SILVER
v.
The STATE.
No. A05A2264.
Court of Appeals of Georgia.
December 12, 2005.*82 Gerard R. Kleinrock, Decatur, for appellant.
Gwendolyn Keyes Fleming, District Attorney, Leonora Grant, Assistant District Attorney, for appellee.
MILLER, Judge.
Following a jury trial, Taisha Silver was found guilty on two counts of aggravated assault for her role in the attempted armed robbery of an Arby's restaurant. On appeal, she contends only that her trial counsel was ineffective for failing to cross-examine a State's witness about her disciplinary record as an Arby's employee. We discern no error and affirm.
Viewed in the light most favorable to the verdict, the evidence reveals that Silver held a gun to the head of an Arby's employee while Silver and a compatriot attempted to rob the restaurant.[1] Following the denial of her motion for new trial, Silver appeals.
To prove ineffective assistance, Silver was required to show that counsel's performance was deficient and that this deficient performance prejudiced her defense. Ellison v. State, 242 Ga.App. 636, 638(7), 530 S.E.2d 524 (2000), citing Strickland v. Washington, 466 U.S. 668, 104 S. Ct. 2052, 80 L. Ed. 2d 674 (1984). The trial court's determination with respect to counsel's effectiveness will be upheld on appeal unless clearly erroneous. Jackson v. State, 209 Ga.App. 53, 56(7), 432 S.E.2d 649 (1993).
At the motion for new trial hearing, Silver argued that her trial counsel was ineffective for having failed to cross-examine the victim about two disciplinary reports filed against the victim during her employment at Arby's. Silver argued that a proper cross-examination of the victim with the two disciplinary reports would have shown that the victim had reason to fabricate her story about the attempted robbery in order to avoid disciplinary action for having voluntarily allowed Silver and her companion to come behind the service counter. Silver claims that her trial counsel's failure to pursue this theory amounted to ineffective assistance. This argument fails for at least two reasons.
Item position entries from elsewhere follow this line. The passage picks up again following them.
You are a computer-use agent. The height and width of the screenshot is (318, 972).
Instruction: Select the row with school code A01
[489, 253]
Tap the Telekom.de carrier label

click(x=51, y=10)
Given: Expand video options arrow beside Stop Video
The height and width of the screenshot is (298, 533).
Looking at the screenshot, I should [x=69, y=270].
First, after thorough investigation and client consultation, strategic decisions on matters such as which witnesses to call, how to conduct cross-examinations, and what objections to make are virtually unchallengeable and do not amount to ineffective assistance. See Schwindler v. State, 254 Ga.App. 579, 588-589(10), 563 S.E.2d 154 (2002). Here, Silver's counsel consulted with her about the State's witness and pursued a defense theory that the victim was a willing participant in the attempted robbery, and chose not to assert that the victim was lying about the robbery to avoid disciplinary action. Nevertheless, trial counsel elicited testimony from Silver herself indicating that the victim allegedly feared disciplinary action for voluntarily allowing Silver and her companion behind the counter during the planned robbery.
While other counsel, had they represented appellant, may have exercised different judgment, the fact that the trial counsel chose to try the case in the manner in which it was tried and made certain difficult decisions regarding the defense tactics to be employed with which appellant and [her] present counsel now disagree, does not require a finding that the representation below was so inadequate as to amount to a denial of effective assistance of counsel.
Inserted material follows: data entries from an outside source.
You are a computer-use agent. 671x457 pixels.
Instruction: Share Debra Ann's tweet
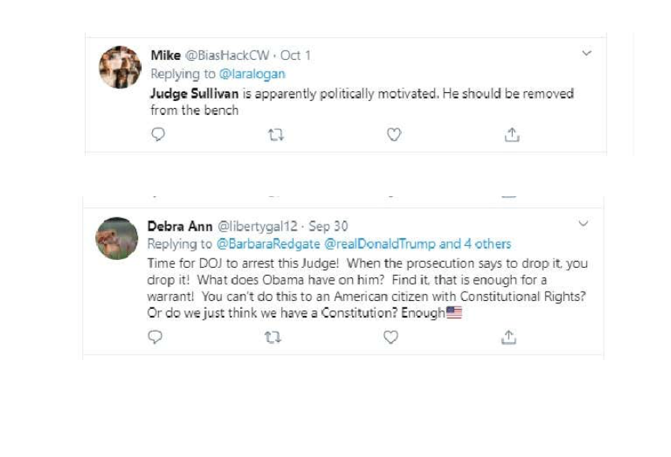[x=509, y=337]
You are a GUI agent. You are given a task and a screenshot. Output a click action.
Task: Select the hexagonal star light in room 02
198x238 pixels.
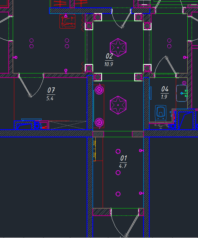[118, 47]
(Citation omitted.) Van Alstine v. State, 263 Ga. 1, 4-5, 426 S.E.2d 360 (1993).
Second, the record does not reveal that Silver was in any way prejudiced by her counsel's decision to refrain from using the victim's disciplinary record during cross-examination. At the motion for new trial hearing, appellate counsel cross-examined the victim using her Arby's disciplinary record in an attempt to show how trial counsel should *83 have used the documents to reveal the victim's motivation to lie about the robbery. The victim testified unequivocally at the motion hearing, however, that two disciplinary reports involving a $7 cash register shortfall (which the victim repaid) and the failure to make a timely deposit that remained in an Arby's safe over a weekend were minor, and that she had no fear of getting into more trouble for being seen with Silver and her companion behind the Arby's counter because the restaurant was being robbed at the time. Evidence therefore supported the trial court's conclusion that "had cross-examination of the victim ... been performed as current counsel demonstrated at the hearing on the motion for new trial, there is no reasonable likelihood that the outcome of the trial would have been different." See Kimmons v. State, 267 Ga.App. 790, 792(2)(a), 600 S.E.2d 783 (2004) (no ineffective assistance shown where defendant could not show what trial counsel could have done differently to affect outcome of trial).
Judgment affirmed.
BLACKBURN, P.J., and BERNES, J., concur.
NOTES
[1] Silver does not challenge the sufficiency of the evidence supporting her conviction for her role in the attempted robbery, and most of the details relating to the attempted robbery are irrelevant for purposes of this appeal. See Broome v. State, 273 Ga.App. 273, 274-275, 614 S.E.2d 807 (2005), where Silver's co-defendant unsuccessfully challenged the sufficiency of evidence, for a more detailed discussion of the facts surrounding the attempted robbery.